The critical elements of cybernetics are feedback, flow, control, and communication – which many would agree are the essential aspects of successful systems operations. The big difference is that we must now somehow bring together the worlds of man and machine in such a way that plays to the strengths of each other without significantly taxing the capabilities and capacities of each. Talk of exploring the infinite space of the “unknown unknown” is, for the most part, not at all helpful or productive. There are natural limits and constraints in practice and, most certainly, in production. We must refocus on what should be observed and, more importantly, controlled.

What matters most is what we can infer from observations and the significance of such observations to the system (of systems) state we are attempting to see, sense, and steer. The problem with observability is that we have not defined a model consisting of a relatively small set of universal signals and states that reflect the nature of modern application systems of services, flows, streams, etc. Instead, observability vendors continue to focus on raw data.

We need to bring the fundamentals into focus, extracting the signal from the noise. What system (health) states are of concern, and at what granularity? How is the state determination made? By the system, or service itself, or by external dependents? How reliable, durable, and predictive can such determinations be? What is the set of qualitative signals that can describe much of the interaction, conversation as opposed to transaction, that occurs between systems and parts of the system? What is the signal mapping to state, and how sensitive should it be at various exchange points? What mechanism and policy can be employed to scale up (aggregation) and down (decompose) to the appropriate level of operational attention?

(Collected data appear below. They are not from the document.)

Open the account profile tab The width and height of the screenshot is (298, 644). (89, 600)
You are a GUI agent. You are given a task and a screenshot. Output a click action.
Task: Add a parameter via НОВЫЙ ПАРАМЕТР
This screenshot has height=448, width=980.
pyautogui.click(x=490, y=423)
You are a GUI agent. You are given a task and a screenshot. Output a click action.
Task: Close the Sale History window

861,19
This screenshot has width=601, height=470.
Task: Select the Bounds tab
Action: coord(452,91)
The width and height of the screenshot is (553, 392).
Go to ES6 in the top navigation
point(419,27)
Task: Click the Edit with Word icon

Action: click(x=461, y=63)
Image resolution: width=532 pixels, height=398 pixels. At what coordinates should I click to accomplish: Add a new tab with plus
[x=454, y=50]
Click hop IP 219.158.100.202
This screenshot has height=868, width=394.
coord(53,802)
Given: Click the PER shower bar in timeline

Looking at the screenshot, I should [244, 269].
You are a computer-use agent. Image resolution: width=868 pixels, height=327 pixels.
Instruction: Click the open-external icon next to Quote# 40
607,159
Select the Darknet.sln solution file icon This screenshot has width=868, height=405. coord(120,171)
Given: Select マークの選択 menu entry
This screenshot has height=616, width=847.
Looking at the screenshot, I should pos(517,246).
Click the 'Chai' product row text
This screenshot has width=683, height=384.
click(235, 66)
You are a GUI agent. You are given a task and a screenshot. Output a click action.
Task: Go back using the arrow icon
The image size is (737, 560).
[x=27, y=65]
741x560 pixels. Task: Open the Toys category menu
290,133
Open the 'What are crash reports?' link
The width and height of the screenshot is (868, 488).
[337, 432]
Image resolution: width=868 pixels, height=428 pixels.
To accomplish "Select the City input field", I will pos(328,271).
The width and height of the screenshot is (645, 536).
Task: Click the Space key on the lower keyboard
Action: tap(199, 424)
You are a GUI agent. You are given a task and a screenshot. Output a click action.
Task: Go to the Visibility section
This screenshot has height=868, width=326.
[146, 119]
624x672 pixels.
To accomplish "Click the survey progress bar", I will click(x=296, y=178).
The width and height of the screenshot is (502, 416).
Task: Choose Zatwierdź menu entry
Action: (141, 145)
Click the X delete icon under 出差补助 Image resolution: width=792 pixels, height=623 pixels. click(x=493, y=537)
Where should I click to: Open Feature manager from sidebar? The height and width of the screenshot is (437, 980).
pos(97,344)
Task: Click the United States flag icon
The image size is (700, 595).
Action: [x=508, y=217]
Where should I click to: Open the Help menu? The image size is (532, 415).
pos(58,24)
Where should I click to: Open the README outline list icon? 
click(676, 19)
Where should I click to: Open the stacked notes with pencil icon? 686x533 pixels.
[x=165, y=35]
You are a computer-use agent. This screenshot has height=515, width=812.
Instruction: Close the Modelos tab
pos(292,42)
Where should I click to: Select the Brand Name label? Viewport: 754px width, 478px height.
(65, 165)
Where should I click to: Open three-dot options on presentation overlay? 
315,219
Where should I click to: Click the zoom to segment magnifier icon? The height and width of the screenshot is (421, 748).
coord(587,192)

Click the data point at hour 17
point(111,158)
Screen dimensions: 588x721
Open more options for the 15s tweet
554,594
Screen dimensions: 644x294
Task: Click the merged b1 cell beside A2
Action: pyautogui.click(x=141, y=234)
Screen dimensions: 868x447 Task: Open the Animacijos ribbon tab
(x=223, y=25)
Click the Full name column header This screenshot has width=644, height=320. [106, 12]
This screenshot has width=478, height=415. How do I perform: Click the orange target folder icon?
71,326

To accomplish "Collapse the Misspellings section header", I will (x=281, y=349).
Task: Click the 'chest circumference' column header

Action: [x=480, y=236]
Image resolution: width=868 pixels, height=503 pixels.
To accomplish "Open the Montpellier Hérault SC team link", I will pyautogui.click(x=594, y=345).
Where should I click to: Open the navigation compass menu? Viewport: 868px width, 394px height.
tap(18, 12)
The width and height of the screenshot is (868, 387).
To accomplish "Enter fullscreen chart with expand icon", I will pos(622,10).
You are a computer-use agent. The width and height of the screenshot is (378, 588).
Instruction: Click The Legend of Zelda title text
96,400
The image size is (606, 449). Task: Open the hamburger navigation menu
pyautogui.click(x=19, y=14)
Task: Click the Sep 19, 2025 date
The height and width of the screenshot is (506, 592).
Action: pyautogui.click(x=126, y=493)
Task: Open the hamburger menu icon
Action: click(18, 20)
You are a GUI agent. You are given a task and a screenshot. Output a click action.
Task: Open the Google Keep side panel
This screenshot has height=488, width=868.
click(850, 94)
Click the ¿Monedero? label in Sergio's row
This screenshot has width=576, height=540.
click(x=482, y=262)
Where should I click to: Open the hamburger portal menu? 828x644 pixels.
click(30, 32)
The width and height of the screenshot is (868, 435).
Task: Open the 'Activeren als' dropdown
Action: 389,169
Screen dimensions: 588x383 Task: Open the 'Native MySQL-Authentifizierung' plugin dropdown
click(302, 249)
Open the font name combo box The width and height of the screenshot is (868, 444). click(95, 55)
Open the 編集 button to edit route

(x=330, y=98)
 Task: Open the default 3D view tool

Most current observability technologies don’t fair well as a source of behavioral signals or inferred states. They are not designed to reconstruct behavior that would allow the level of inspection we would need to translate from measurement to signal and, in turn, the state effectively. They are designed with data collection and reporting in mind of the event, not the signal or state. They are unaware of the resilience mechanisms many service-to-service communication libraries now employ. They count errors at the request level and not failures in an exchange within a workflow, which can consist of one or more errors but still be regarded as successful completion. The default should be to only surface signals and states in tooling and only rarely drill down into low-level events.

When we talk only of signals and states, then and only then can we say there is observability of systems.